▸ **Task goal**
Copy out each line of the items below that contains the string "Select", matching its capitalization.

▸ **Data supplied**
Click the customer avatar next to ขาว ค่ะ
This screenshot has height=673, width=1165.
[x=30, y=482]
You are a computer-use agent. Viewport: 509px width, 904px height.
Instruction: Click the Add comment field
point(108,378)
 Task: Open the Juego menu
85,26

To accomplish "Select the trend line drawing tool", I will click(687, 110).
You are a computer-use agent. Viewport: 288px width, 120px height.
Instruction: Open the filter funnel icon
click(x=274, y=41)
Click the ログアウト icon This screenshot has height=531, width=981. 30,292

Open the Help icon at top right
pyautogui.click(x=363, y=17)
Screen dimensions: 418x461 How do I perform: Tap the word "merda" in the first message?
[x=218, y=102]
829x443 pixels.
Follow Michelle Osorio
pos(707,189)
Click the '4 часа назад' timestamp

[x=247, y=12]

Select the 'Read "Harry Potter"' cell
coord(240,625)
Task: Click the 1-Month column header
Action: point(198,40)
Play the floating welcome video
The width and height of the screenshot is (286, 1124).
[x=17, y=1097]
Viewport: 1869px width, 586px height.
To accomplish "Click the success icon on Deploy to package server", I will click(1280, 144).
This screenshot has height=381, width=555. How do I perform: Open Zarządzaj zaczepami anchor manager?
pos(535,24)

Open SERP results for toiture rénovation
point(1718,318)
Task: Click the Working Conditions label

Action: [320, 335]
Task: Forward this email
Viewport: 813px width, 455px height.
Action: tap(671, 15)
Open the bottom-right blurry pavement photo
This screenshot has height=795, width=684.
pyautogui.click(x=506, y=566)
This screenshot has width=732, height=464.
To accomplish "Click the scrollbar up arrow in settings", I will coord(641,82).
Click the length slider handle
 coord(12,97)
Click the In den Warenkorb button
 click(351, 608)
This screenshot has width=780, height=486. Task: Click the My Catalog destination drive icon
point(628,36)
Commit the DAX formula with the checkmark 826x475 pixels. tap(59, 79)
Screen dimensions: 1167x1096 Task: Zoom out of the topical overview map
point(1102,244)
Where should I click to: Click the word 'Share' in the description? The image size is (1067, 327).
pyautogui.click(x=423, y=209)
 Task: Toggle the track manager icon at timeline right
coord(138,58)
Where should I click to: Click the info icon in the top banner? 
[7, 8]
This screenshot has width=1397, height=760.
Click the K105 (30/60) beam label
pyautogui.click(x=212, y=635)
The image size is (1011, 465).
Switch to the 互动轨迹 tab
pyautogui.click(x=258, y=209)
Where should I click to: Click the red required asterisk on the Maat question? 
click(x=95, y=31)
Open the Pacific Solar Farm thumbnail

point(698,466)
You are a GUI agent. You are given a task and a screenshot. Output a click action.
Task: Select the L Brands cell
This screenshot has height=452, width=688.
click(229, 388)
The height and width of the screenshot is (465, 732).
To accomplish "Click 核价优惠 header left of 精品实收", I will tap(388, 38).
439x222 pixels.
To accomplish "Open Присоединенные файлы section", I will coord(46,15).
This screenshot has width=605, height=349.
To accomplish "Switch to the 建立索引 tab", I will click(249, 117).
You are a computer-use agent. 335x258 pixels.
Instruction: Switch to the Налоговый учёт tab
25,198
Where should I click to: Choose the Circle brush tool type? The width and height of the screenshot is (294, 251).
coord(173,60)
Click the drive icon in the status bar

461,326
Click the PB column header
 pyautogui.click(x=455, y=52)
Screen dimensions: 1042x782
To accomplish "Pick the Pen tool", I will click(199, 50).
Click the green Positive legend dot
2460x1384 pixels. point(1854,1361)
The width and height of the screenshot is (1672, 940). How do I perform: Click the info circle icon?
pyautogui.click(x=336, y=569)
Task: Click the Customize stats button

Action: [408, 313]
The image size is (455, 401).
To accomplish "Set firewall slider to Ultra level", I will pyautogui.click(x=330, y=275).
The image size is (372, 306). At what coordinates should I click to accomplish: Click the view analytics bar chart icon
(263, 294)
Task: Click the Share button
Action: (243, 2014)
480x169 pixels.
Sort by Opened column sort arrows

▸ **Task response**
To accomplish "Select the trend line drawing tool", I will click(687, 110).
Select the 'Read "Harry Potter"' cell
Task: Select the L Brands cell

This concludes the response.